S&P cuts US debt outlook
Currencies Direct April 19th 2011 - 2 minute read
Standard & Poor’s cut the outlook on US sovereign debt for the first time ever from stable to negative although retaining the current ratings at their highest possible levels of AAA and A-1+. The adjustment was explained as being a warning to the US that its constantly swelling debt pile was unsustainable and that corrective measures would need to be introduced immediately. The negative outlook implies that if nothing changes in the next 2 – 2 1/2 years, then an actual downgrade has a 1 in 3 chance of being triggered. It is by no means certain that this will occur, but should shake up opposing US politicians enough to start the remedial action moving forward. Suffice to say, the announcement provoked a flight from risk. Equities fell, bond yields rose, commodities came off and with them, the commodity based currencies such as the AUD and CAD. Gold and silver both rose, as did the Swiss Franc and oddly, the US Dollar.

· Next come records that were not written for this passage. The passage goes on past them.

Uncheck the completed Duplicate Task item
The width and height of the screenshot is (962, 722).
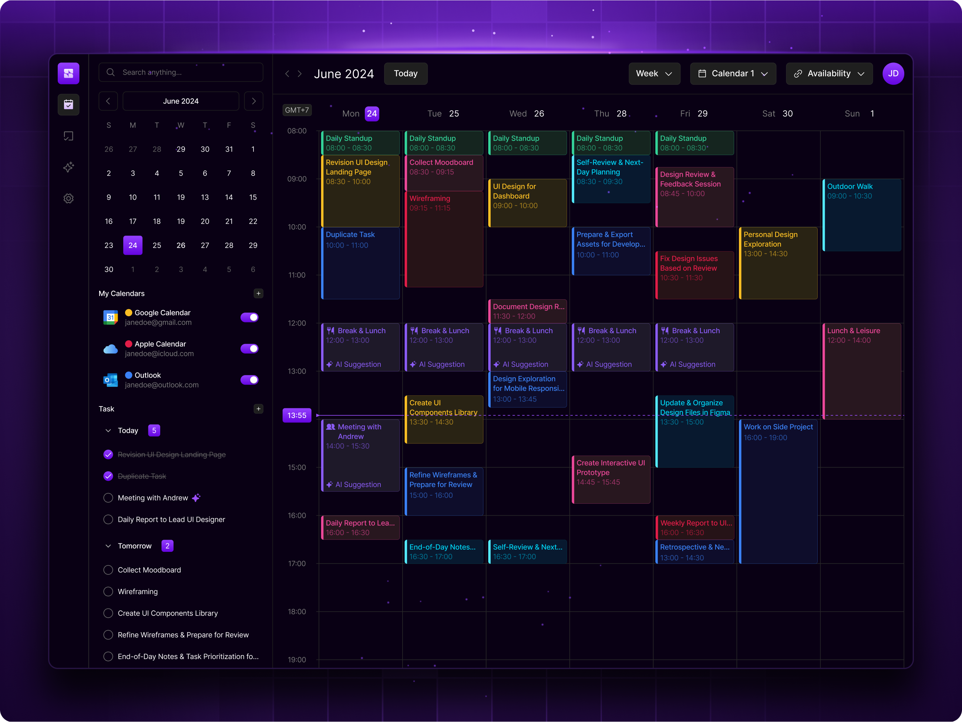pyautogui.click(x=108, y=476)
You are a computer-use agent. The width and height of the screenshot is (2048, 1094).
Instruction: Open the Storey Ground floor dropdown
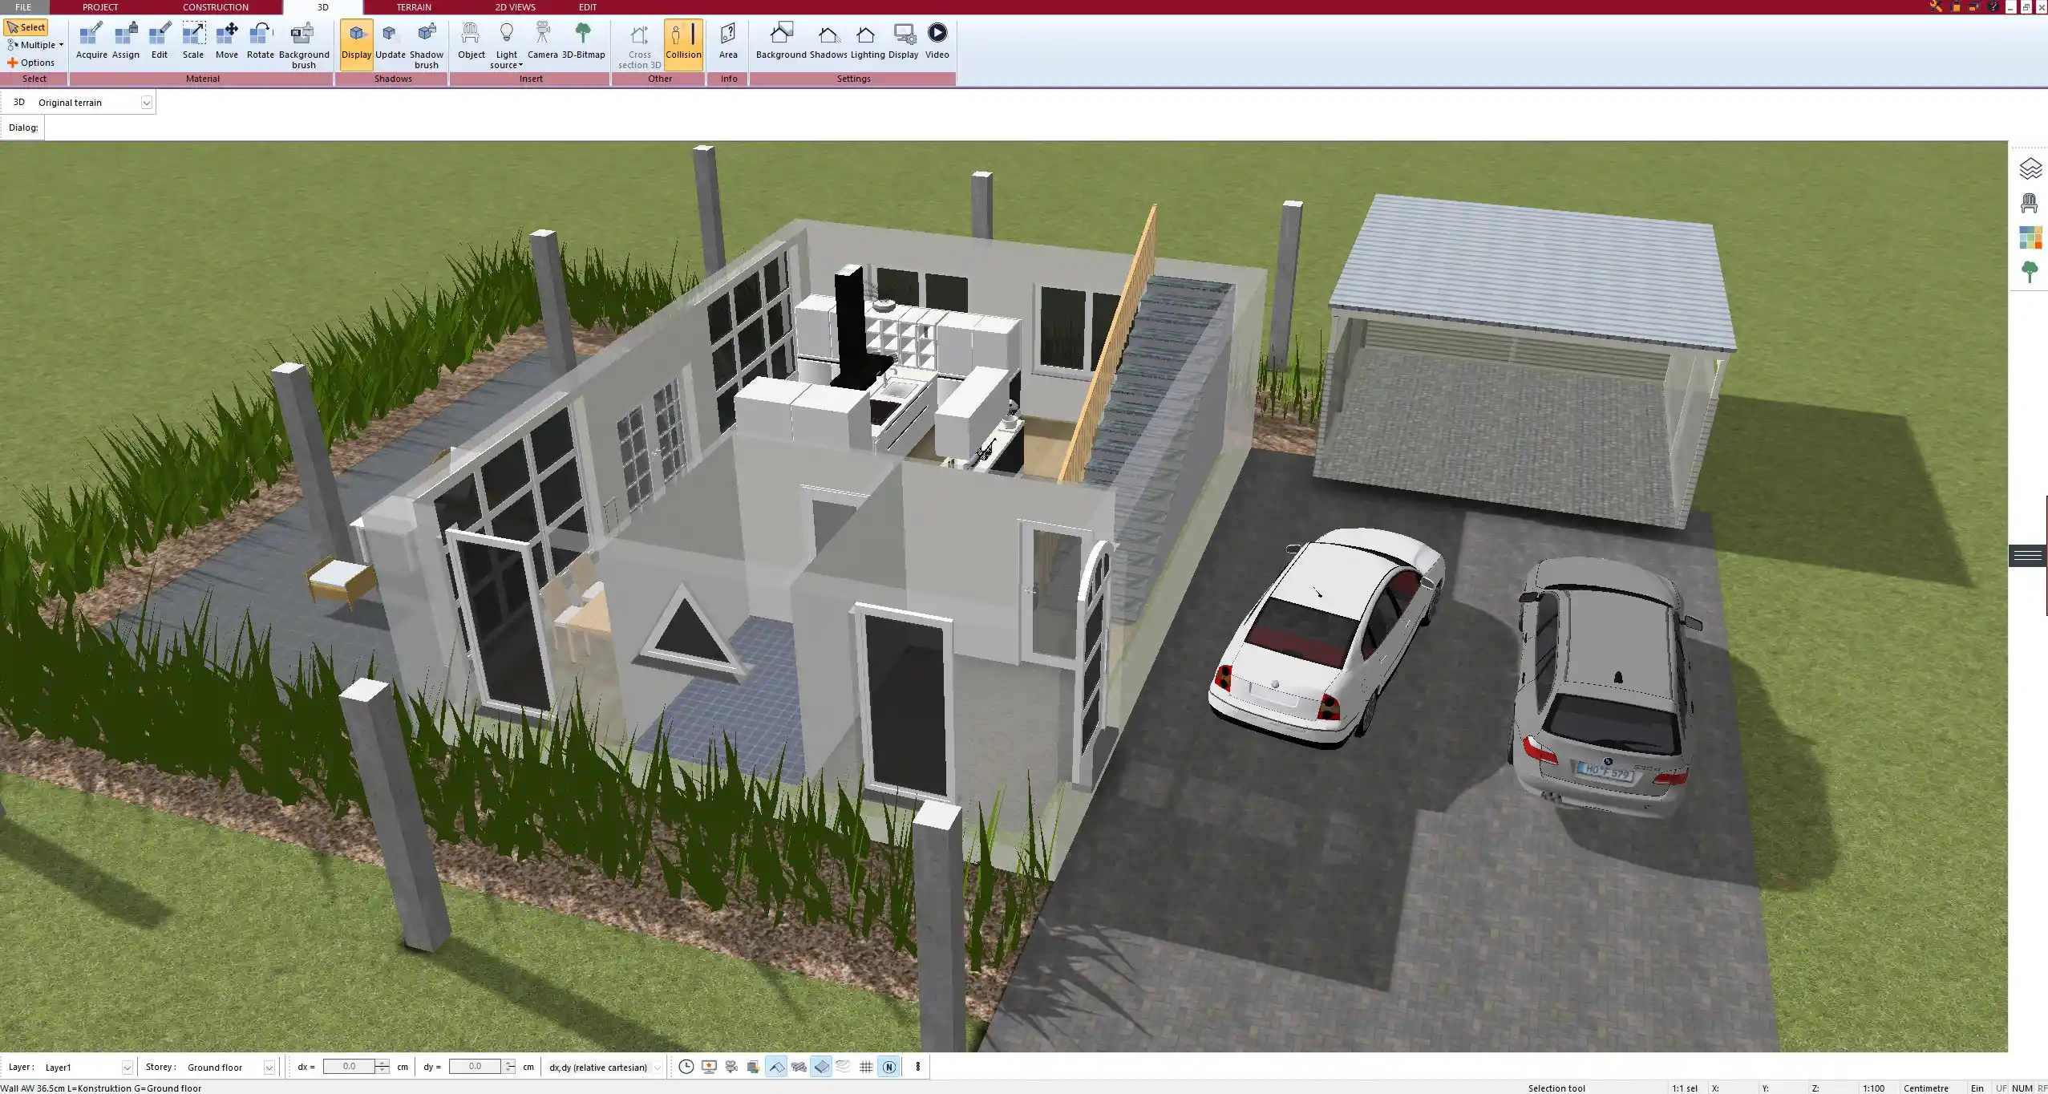(269, 1068)
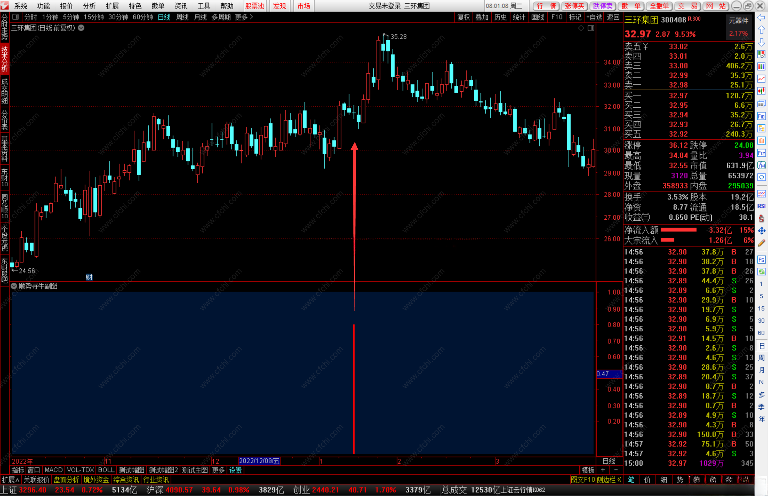Click the 涨停买 button

coord(574,6)
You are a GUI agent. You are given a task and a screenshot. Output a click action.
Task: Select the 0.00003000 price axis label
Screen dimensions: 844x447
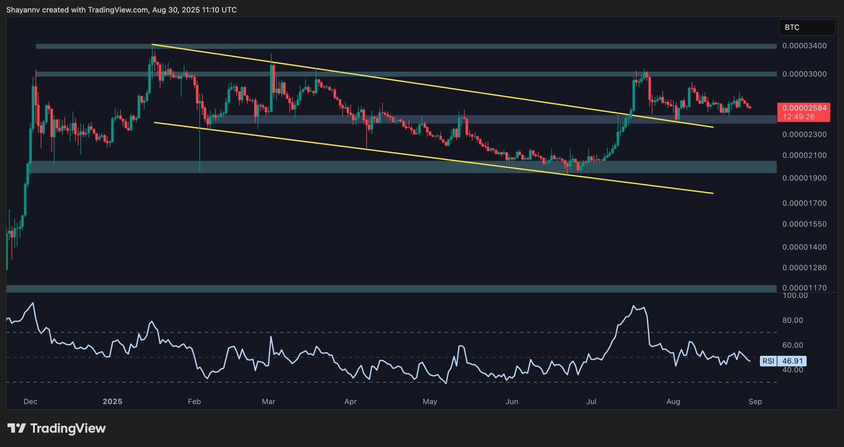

The news is now old and largely irrelevant to today’s trading so we are back to the factors that were affecting the market yesterday morning – Eurozone debt issues, the Libyan situation and Chinese economic policy.
We are still getting mixed messages concerning a possible Greek debt restructuring with Jurgen Stark, an ECB Executive Board member commenting that debt restructuring is a very costly process and that it creates more problems than it solves. An EU source stated that Greece had accepted that a ‘mild’ restructuring of its debt was unavoidable. ECB President, Trichet, when asked about the subject this morning, fended off the questions saying that Greece should concentrate on applying the aid plan. Market participants however, remain firmly in the ‘glass half empty’ camp waiting for confirmation of some degree of debt adjustment. Greece are attempting to raise just over EUR1 billion today via a short term bill auction and the outcome of the sale will be crucial to market thinking going forward and bond yields are telling the story. The Euro remains vulnerable to developments from the Greek situation.
Sterling has benefitted from a less risky perception and as such, a lack of a rate hike in May/June should have little adverse effect on the currency. The minutes from the Reserve Bank of Australia’s last policy meeting weakened the AUD with current interest rate levels deemed appropriate for the medium term outlook, but that the effects of the severe flooding on GDP would turn out to be more negative than first estimated. These comments added to downwards pressure on the currency already being exerted by weaker commodity prices.
We have seen strong Eurozone PMI data already this morning which will add to the certainty of a further rise in Euro interest rates, and sooner rather than later, despite the fact that the bulk of positive activity still emanates from Germany. The Euro is still clinging on to most of this year’s appreciation, but with sentiment beginning to falter, a test of 1.40 on Eurodollar could be on the cards. Other data today is sparse with US housing starts the only release that catches the eye.